The Enough Project’s new report, “Safeguards to Peace: Steps toward Economic Governance in South Sudan,” published today, surveys how South Sudan’s violent kleptocracy threatens the implementation of the peace agreement. Because financial motives drive so much of the recurring conflict in South Sudan, the new report assesses how economic safeguards can help to break this cycle.
The report also outlines 10 anti-corruption policies to counter the kleptocratic practices that risk undermining South Sudan’s fragile peace agreement. Drawing on discussions with South Sudanese civil society and past international examples, the recommendations—such as appointing an AU Transparency Envoy and building an e-Transparency online system—are designed to confront the continued looting of South Sudan’s economic resources.
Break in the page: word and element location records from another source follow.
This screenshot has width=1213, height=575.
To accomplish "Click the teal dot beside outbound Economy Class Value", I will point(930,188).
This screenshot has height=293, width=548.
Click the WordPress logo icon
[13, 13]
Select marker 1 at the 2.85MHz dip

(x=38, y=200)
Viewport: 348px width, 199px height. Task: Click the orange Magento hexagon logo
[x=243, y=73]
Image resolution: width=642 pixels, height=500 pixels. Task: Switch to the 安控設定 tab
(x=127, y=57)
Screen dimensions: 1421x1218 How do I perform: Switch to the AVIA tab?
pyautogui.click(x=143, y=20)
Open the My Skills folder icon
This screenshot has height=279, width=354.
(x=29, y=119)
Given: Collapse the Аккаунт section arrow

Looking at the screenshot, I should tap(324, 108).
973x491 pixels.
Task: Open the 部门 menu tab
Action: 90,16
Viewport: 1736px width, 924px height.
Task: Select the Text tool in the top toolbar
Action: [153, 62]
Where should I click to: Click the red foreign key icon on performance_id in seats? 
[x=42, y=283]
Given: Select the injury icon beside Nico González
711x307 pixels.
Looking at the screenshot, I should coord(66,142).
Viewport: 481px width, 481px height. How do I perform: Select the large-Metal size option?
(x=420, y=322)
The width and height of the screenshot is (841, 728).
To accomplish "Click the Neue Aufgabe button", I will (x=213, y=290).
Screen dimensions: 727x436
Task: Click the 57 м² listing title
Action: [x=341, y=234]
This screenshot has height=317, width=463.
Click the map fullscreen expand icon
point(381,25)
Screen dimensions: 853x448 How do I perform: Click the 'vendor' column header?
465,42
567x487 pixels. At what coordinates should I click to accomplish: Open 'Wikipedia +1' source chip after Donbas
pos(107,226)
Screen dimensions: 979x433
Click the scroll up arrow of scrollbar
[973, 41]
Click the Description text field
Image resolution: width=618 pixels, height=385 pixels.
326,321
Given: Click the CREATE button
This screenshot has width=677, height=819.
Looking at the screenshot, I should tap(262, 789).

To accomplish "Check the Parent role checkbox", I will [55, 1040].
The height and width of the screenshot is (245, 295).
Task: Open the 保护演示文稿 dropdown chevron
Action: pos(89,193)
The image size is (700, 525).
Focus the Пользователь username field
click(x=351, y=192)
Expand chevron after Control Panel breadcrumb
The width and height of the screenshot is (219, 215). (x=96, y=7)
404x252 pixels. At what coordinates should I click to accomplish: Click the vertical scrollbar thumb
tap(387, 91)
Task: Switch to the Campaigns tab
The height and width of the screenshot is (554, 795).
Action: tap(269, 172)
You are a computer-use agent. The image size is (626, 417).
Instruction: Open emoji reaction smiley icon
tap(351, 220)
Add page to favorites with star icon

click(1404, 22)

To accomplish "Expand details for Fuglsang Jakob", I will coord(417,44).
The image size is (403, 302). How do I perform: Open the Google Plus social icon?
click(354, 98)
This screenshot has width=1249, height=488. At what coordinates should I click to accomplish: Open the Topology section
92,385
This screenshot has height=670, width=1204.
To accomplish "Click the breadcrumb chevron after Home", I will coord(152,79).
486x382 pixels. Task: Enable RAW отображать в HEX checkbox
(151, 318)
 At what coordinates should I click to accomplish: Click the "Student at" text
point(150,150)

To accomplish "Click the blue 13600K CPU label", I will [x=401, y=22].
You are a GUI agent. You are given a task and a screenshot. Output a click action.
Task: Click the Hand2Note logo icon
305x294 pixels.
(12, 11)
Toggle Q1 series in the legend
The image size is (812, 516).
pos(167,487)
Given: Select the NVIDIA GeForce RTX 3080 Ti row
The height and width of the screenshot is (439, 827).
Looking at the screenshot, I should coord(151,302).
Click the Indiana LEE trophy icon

Explore the 10 recommended policies:
- Install Central Bank Technical Advisory Body
- Appoint AU Transparency Envoy
- Start Independent National Audit
- Build e-Transparency Online System
- Set Up South Sudan Forum on Asset Recovery
- Establish International Commission Against Impunity
- Promote Gender Equality and Economic Opportunity for Women
- Elevate Role of the Independent Boundaries Commission
- Complete Corruption and Governance Review
- Broaden South Sudan Reconstruction Board
Before the three-year transitional government forms, there is a window of opportunity to advocate for bold anti-corruption policies. A deliberate international strategy focused on promoting good economic governance should be deployed alongside the focused and escalating use of financial pressures, such as network sanctions and anti-money laundering actions targeting the economic enablers of the violent kleptocracy.